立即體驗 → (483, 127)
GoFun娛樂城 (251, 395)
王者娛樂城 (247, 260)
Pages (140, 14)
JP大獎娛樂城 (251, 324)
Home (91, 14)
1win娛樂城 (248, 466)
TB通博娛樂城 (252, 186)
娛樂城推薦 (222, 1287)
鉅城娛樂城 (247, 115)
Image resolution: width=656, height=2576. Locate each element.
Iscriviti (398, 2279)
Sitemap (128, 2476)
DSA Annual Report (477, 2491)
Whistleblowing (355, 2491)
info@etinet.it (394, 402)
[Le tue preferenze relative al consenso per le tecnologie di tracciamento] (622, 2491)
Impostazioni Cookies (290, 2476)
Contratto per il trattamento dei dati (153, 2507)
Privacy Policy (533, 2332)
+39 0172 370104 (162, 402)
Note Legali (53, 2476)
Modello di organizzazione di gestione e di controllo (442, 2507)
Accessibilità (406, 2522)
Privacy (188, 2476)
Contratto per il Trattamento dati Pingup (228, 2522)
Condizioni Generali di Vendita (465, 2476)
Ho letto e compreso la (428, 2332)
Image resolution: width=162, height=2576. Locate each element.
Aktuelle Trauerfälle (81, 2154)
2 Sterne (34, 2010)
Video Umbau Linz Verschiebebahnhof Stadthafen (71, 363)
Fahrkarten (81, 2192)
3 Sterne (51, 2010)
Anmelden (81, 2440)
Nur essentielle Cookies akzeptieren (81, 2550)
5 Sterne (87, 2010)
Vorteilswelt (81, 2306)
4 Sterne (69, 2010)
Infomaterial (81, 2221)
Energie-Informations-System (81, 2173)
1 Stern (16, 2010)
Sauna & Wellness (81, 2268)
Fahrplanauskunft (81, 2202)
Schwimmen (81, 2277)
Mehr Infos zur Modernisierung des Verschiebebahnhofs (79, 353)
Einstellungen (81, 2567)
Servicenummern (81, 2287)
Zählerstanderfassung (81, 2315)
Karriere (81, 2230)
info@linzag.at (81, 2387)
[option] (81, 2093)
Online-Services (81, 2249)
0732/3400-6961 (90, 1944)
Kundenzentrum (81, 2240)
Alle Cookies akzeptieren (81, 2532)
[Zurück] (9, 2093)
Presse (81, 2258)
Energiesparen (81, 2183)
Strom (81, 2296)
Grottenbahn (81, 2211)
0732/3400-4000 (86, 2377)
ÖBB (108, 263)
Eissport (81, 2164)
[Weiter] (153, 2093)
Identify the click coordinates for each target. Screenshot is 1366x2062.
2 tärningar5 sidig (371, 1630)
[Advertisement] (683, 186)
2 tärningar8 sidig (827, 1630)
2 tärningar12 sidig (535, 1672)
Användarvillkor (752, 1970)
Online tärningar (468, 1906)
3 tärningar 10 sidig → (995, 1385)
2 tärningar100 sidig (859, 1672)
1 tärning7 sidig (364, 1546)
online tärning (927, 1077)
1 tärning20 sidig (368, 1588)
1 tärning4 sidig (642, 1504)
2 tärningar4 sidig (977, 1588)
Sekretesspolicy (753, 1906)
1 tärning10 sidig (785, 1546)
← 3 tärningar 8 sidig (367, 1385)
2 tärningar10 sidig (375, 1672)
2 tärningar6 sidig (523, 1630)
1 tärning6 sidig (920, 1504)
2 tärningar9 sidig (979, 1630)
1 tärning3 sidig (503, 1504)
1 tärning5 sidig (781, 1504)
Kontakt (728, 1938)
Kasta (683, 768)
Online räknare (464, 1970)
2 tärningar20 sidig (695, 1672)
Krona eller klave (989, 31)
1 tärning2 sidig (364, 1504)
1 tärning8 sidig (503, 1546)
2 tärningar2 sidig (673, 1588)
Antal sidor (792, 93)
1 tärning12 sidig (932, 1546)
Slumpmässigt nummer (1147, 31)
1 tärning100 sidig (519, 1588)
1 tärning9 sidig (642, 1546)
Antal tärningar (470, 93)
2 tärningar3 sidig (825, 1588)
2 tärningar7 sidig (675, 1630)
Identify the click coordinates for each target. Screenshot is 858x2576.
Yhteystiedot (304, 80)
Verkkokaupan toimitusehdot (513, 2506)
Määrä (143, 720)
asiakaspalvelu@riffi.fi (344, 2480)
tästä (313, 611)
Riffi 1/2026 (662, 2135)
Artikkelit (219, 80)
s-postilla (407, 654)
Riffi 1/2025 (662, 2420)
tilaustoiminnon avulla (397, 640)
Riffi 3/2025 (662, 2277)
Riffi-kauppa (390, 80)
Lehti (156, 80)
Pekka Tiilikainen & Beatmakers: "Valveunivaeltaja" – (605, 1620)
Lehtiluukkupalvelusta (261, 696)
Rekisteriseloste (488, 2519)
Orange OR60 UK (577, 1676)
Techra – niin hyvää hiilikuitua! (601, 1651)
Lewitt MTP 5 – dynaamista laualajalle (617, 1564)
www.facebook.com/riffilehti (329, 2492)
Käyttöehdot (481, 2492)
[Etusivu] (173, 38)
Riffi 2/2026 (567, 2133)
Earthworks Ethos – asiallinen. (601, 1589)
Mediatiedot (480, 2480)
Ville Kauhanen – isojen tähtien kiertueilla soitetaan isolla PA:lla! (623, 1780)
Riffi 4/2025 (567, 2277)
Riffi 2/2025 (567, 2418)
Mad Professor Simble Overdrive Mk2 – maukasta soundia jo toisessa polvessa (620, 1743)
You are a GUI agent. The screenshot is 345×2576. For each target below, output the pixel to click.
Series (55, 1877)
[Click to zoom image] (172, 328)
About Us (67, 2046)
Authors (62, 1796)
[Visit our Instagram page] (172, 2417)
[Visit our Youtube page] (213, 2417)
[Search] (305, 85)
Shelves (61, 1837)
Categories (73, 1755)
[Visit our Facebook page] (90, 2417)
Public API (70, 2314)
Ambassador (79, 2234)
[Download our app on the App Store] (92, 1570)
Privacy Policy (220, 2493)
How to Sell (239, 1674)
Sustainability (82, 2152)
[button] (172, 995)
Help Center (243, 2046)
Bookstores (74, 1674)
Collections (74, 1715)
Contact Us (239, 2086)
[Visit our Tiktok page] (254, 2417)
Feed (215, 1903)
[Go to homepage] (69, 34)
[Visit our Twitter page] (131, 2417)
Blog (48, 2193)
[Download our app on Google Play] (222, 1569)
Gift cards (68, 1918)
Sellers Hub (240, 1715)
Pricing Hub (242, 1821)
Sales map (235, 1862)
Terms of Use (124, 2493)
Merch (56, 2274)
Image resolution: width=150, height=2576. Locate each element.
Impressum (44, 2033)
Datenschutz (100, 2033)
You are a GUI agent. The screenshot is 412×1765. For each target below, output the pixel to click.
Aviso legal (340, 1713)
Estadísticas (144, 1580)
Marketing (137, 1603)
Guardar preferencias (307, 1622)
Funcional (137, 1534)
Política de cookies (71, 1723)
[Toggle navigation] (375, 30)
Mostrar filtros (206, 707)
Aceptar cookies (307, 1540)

Exercise brief | In the listing, count the lines that contain the word "coordinates", then give the number and nothing more.

Final answer | 2